# Task description
Copy each line from the records below in which the word "above" is found.

# Stored data
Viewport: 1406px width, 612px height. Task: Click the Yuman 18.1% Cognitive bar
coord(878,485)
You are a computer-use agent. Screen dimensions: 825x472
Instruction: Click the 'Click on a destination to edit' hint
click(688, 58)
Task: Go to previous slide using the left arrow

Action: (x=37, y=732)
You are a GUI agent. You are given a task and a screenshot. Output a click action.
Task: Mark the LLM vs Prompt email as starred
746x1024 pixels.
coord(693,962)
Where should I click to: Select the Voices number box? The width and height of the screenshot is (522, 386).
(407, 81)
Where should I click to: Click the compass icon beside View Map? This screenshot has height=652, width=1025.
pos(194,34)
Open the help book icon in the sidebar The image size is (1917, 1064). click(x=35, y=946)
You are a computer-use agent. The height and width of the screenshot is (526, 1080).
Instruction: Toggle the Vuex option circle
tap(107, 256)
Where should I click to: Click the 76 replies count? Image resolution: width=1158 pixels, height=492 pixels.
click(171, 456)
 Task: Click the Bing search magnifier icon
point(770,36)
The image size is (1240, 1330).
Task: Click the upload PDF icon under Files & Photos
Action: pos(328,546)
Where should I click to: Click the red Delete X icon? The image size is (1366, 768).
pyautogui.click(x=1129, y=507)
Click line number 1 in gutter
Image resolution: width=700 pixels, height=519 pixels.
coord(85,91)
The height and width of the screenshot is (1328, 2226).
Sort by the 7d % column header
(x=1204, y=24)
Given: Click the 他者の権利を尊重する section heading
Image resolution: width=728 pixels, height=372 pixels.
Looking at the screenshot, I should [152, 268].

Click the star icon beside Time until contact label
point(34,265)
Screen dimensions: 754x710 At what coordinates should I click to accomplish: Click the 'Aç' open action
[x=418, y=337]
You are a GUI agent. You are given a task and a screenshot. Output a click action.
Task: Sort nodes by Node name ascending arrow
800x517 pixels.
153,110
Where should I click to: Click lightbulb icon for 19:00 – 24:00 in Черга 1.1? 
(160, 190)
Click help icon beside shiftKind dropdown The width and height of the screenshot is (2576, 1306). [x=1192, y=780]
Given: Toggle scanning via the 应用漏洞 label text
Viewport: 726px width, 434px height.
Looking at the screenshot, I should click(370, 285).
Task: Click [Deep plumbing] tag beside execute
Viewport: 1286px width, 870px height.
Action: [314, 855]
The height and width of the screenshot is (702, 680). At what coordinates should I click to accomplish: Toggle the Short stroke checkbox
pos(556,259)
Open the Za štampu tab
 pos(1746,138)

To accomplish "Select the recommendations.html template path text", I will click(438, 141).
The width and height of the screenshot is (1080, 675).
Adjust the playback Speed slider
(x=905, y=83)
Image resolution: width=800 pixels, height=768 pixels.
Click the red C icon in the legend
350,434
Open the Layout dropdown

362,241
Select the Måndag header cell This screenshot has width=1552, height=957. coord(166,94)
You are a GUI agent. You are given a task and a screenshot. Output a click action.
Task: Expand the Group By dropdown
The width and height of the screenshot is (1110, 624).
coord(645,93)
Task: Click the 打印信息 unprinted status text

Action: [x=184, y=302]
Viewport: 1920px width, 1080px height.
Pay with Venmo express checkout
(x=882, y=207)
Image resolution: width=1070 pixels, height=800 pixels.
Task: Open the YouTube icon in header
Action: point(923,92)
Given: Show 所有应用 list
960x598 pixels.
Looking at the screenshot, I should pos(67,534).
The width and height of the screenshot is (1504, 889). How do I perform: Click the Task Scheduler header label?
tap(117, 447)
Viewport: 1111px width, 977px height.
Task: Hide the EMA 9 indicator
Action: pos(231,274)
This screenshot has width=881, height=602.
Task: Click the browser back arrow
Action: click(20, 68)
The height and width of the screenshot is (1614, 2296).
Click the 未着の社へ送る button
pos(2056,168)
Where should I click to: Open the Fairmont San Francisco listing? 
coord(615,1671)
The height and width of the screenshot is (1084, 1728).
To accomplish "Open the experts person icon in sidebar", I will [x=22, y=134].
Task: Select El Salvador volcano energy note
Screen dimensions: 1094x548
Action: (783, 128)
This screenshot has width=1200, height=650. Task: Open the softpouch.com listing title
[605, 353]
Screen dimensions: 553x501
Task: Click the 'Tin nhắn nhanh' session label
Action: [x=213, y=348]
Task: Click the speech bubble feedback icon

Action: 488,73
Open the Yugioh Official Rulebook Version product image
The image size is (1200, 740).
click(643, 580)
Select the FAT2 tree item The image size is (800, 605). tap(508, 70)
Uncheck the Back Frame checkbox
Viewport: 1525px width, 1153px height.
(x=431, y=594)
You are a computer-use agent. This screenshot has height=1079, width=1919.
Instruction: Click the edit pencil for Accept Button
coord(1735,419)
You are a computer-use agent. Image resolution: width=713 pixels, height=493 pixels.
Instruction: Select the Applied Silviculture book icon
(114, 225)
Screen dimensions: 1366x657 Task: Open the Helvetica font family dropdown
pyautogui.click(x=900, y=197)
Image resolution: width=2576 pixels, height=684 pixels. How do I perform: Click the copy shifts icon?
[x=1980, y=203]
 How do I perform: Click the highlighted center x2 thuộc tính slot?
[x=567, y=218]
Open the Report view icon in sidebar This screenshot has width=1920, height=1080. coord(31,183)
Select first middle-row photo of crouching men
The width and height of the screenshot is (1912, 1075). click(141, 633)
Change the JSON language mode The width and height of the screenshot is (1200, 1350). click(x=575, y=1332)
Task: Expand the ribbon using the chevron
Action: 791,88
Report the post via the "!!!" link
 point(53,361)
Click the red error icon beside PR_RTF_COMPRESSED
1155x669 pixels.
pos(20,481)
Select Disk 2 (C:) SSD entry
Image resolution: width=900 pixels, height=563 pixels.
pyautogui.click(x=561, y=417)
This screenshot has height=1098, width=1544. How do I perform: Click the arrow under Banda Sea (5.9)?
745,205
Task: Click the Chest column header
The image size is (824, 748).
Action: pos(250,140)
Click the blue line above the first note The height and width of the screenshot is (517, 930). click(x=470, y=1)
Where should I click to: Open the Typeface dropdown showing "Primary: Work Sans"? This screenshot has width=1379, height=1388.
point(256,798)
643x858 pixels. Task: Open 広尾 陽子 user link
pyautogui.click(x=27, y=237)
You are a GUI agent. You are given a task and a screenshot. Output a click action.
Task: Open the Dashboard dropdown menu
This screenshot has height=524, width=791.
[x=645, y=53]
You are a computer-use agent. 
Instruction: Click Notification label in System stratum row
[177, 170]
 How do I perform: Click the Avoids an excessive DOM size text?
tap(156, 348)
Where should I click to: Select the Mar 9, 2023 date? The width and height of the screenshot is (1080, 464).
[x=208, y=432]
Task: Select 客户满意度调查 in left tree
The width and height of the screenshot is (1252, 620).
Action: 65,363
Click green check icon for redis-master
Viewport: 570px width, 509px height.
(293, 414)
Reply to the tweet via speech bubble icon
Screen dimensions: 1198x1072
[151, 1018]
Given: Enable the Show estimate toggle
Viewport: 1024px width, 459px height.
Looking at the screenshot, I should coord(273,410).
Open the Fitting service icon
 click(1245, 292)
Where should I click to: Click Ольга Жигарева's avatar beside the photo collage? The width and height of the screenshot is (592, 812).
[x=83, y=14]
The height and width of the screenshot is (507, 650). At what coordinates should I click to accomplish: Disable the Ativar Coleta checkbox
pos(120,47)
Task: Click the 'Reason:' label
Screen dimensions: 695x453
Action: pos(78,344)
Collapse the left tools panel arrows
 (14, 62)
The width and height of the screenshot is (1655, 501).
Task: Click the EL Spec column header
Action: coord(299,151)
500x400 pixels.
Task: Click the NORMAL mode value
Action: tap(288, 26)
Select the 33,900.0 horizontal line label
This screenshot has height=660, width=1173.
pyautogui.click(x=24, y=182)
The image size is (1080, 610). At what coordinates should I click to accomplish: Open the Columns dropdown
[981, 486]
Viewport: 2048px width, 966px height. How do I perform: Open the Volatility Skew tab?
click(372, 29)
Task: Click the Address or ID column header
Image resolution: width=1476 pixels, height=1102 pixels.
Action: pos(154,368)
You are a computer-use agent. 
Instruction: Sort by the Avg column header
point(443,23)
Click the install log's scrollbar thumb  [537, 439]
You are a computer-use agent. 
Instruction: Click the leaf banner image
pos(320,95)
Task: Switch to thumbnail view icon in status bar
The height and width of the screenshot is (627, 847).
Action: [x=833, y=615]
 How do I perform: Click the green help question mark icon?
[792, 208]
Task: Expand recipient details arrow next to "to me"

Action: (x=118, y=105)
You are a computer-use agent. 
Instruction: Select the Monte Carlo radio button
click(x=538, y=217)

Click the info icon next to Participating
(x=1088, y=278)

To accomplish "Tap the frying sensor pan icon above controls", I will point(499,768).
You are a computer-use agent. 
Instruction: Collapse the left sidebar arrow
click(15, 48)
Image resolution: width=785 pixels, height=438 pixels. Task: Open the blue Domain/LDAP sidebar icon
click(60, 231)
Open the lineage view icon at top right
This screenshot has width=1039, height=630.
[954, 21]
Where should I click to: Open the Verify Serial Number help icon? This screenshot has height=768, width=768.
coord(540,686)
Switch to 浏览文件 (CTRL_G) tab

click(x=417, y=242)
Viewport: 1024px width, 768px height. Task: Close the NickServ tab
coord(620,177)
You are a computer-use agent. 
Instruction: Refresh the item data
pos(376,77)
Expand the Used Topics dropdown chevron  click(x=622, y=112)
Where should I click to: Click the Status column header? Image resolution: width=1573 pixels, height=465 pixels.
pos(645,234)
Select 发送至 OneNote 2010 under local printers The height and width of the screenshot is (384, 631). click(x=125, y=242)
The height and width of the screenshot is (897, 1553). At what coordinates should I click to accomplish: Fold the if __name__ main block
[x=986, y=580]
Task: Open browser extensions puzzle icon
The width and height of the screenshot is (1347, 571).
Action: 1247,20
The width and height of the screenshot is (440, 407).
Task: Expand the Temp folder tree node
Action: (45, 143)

# Answer to the problem
Click the blue line above the first note The height and width of the screenshot is (517, 930). click(x=470, y=1)
To accomplish "Tap the frying sensor pan icon above controls", I will point(499,768).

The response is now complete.